Conversa sobre os 40 anos do punk, com Paula Guerra
dia 30/12/2017 | 0 Comentários

Recebemos no final da semana passada, para o último evento de 2017 na Tigre de Papel – e também a última sessão do ciclo ‘O que É que Tem o Sete que É Diferente dos Outros’, um conjunto de conversas que organizámos ao longo de 2017 sobre efemérides redondas que se assinalavam este ano –, a socióloga Paula Guerra (PG), tendo como ponto de partida os 40 anos do punk e a edição do seu livro As Palavras do Punk.

O livro, dirigido por PG e Augusto Santos Silva, mas produzido por uma equipa mais vasta, é trabalho de sociologia histórica sobre o movimento punk em Portugal, olhado em particular a partir das letras das bandas, mas também das capas dos discos, dos cartazes dos concertos, das fanzines, etc. Os autores procuraram analisar a importância do fenómeno no contexto do desenvolvimento histórico da democracia portuguesa.

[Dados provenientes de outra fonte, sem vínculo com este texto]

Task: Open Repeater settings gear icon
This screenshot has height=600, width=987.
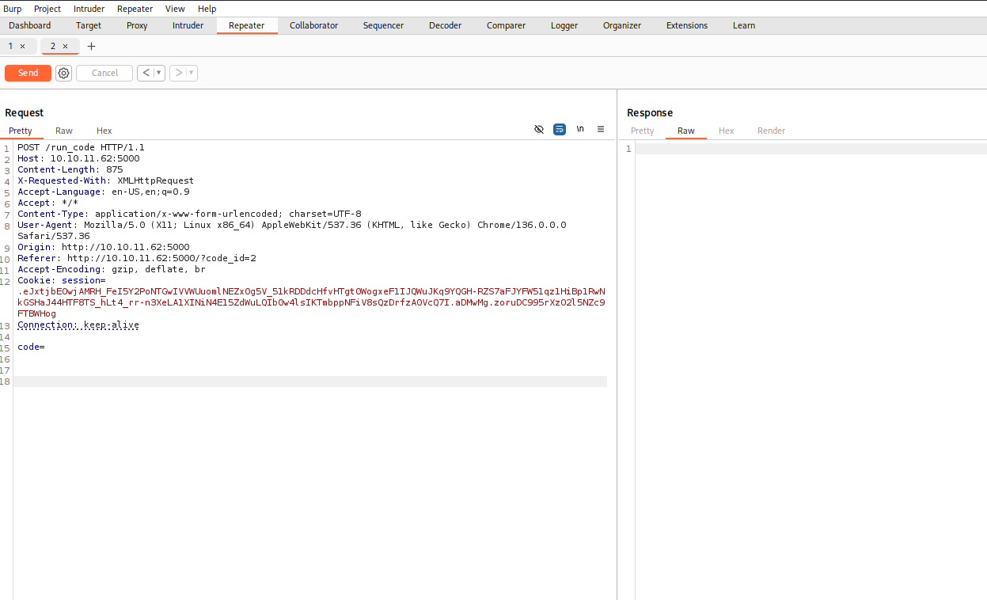Action: coord(64,73)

O projecto levou três anos a desenvolver – entre 2012 e 2015 – e incluiu cerca de 200 entrevistas e a análise de milhares de objectos. Além do livro, o projecto acabou por ter outros desenvolvimentos, como um documentário, um arquivo, um site ou uma conferência internacional de culturas underground (Keep It Simple, Make It Fast – KISMIF), que terá em Julho de 2018, no Porto, a sua segunda edição.

Se, numa primeira fase, o projecto permitiu identificar um conjunto de tendências e um enquadramento sociológico geral (por exemplo, a origem social alta e média-alta dos primeiros protagonistas do movimento), abriu igualmente caminho para o estudo de outras tensões, como sejam as questões do género ou do enquadramento político. A próxima conferência KISMIF, por exemplo, terá um especial enfoque na análise das questões de género num movimento que, por um lado, valoriza uma perspectiva libertária e, por outro, contraditoriamente, é composto quase exclusivamente por homens e reproduz muitos dos mesmos estereótipos e desigualdades de género característicos da sociedade moderna.

Um trabalho que, seguramente, continuaremos a acompanhar de perto e que contribuiu para um final em beleza da programação de 2017 da Tigre de Papel.